═════ Data shown

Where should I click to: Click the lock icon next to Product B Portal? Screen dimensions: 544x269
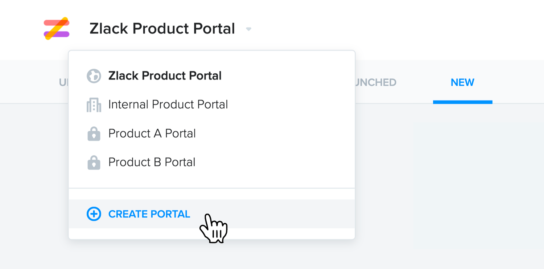click(x=94, y=162)
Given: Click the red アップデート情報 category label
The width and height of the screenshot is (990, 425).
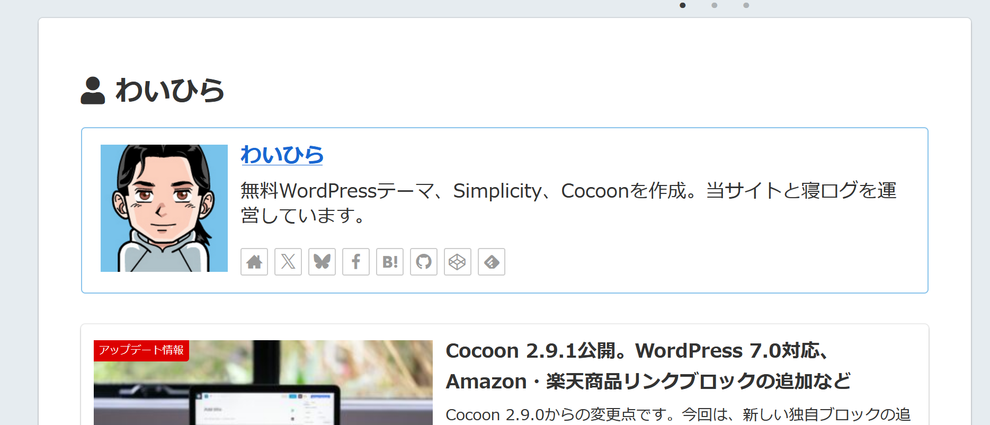Looking at the screenshot, I should pos(141,350).
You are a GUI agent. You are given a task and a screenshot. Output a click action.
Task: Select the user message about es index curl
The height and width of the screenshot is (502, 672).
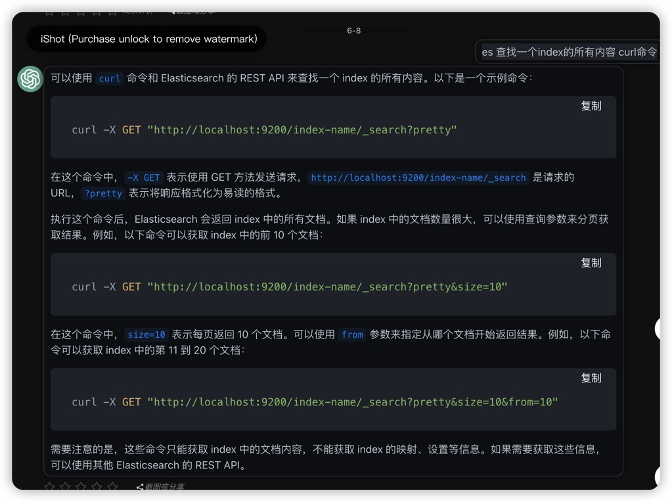click(x=569, y=52)
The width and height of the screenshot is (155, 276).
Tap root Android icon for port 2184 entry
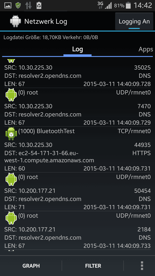11,218
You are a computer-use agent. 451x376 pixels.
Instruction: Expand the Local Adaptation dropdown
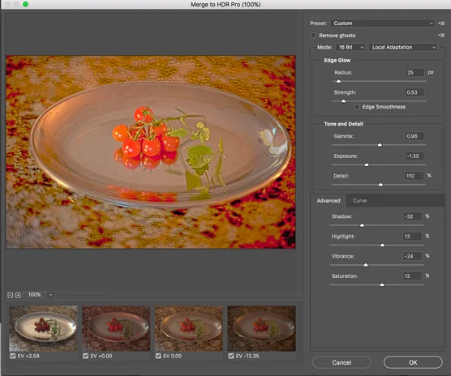tap(403, 47)
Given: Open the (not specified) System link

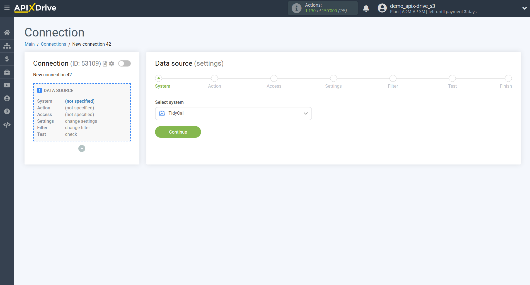Looking at the screenshot, I should point(79,101).
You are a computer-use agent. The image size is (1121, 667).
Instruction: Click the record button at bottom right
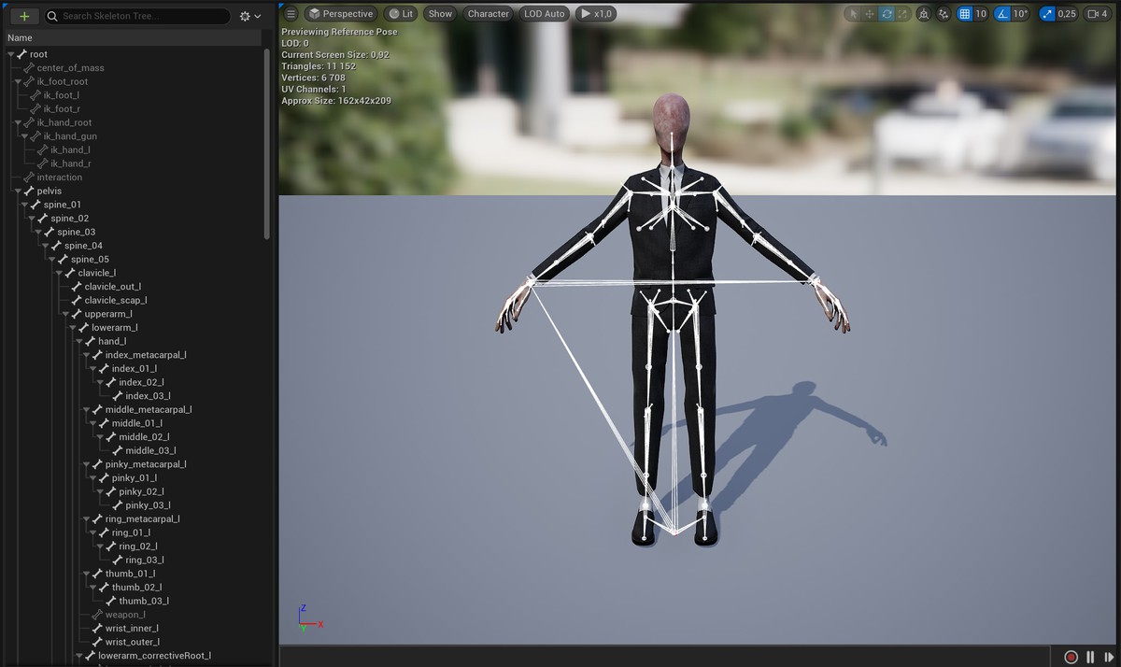coord(1072,657)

══════════

▶ Exercise details: Rewrite all of the material above as a JSON list of strings, one string per line, skipping blank lines and leaving out the pictures.

▶ Full answer:
[
  "Where should I click to: Click the lock icon next to Product B Portal? Screen dimensions: 544x269",
  "click(x=94, y=162)",
  "Given: Click the red アップデート情報 category label",
  "The width and height of the screenshot is (990, 425).",
  "Looking at the screenshot, I should pos(141,350).",
  "You are a GUI agent. You are given a task and a screenshot. Output a click action.",
  "Task: Select the user message about es index curl",
  "The height and width of the screenshot is (502, 672).",
  "click(x=569, y=52)",
  "The width and height of the screenshot is (155, 276).",
  "Tap root Android icon for port 2184 entry",
  "11,218",
  "You are a computer-use agent. 451x376 pixels.",
  "Instruction: Expand the Local Adaptation dropdown",
  "tap(403, 47)",
  "Given: Open the (not specified) System link",
  "Looking at the screenshot, I should point(79,101).",
  "You are a computer-use agent. The image size is (1121, 667).",
  "Instruction: Click the record button at bottom right",
  "coord(1072,657)"
]